Stay up to date with our latest developments and upcoming features. This roadmap reflects our current priorities and may change based on user feedback and business needs.
Currently Building
PyJob
Define standalone Python functions with @pyjob
. These can run independently or be composed in DAGs.
SQLJob
Define SQL logic directly in Python functions using @sqljob
decorators.
Planned Features
Lineage Tracking
Track data dependencies and lineage for better data governance and auditability.
Backwards compatibility with DBT
Allow import of existing DBT projects into Datafruit for migration or hybrid use.
Automatic Impact Analysis
Automatically detect and report how schema changes affect jobs and dependencies.
# Required imports at the top of your dft.py
from sqlmodel import SQLModel, Field
from typing import Optional
from datetime import datetime
class User(SQLModel, table=True):
id: Optional[int] = Field(default=None, primary_key=True)

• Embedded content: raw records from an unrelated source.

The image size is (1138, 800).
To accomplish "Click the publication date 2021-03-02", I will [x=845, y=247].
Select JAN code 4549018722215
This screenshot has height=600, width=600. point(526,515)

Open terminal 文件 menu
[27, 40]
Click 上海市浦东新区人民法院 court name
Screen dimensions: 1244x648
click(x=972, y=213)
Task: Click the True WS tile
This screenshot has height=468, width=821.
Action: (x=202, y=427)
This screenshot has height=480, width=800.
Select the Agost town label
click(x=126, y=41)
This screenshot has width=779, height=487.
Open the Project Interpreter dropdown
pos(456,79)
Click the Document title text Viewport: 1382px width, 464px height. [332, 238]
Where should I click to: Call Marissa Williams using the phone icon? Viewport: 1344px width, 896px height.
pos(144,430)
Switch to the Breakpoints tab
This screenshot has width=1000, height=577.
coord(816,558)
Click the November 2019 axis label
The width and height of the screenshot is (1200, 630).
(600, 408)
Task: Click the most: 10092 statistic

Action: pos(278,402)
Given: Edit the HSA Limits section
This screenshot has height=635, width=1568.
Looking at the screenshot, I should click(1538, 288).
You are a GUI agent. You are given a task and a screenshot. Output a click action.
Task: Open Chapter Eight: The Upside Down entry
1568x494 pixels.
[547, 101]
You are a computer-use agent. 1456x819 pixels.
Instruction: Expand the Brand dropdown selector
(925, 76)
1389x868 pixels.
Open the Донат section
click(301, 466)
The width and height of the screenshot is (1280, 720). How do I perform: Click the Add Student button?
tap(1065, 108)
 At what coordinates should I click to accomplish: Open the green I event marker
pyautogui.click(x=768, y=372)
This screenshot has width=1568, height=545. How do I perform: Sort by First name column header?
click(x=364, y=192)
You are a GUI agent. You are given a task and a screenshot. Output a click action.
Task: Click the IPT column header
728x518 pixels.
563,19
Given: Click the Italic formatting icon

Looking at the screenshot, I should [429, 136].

username: str = Field(unique=True)
email: str = Field(unique=True)
full_name: Optional[str] = None
created_at: datetime = Field(default_factory=datetime.utcnow)
Running dft plan
or dft run
shows the impact and prevents broken jobs:
Datafruit will perform the following actions:
~ Table: user
│ - Remove column email (VARCHAR)
│ - Remove column full_name (VARCHAR)
⚠️ The following jobs will be affected:
│ ❌ user_summary
│ └─ References user.email (being removed)
│ └─ References user.full_name (being removed)
│
│ ❌ email_report
│ └─ References user.email (being removed)
Plan saved to .dft/plan.json
❌ Cannot apply - fix job dependencies first
Incremental Execution
Process only new or changed data since the last run for efficient updates.
# The incremental_key specifies which column to use for tracking new records
# Datafruit will automatically track the maximum value between runs
@dft.sql_job(db, incremental=True, incremental_key="created_at")
def daily_user_metrics():
"""Only process records newer than last run"""
return """
-- This query will only process new records since the last run
INSERT INTO user_daily_metrics
SELECT
DATE(u.created_at) as date,
COUNT(*) as new_users
FROM users u
-- {last_run_timestamp} is automatically replaced by Datafruit
WHERE u.created_at > {last_run_timestamp}
GROUP BY DATE(u.created_at)
"""
When executed, datafruit automatically:
- Looks up last successful run timestamp
- Substitutes
{last_run_timestamp}
in the SQL
- Only processes new data since last run
Advanced Job Scheduling
Support for scheduled jobs, retries, and event-based triggers.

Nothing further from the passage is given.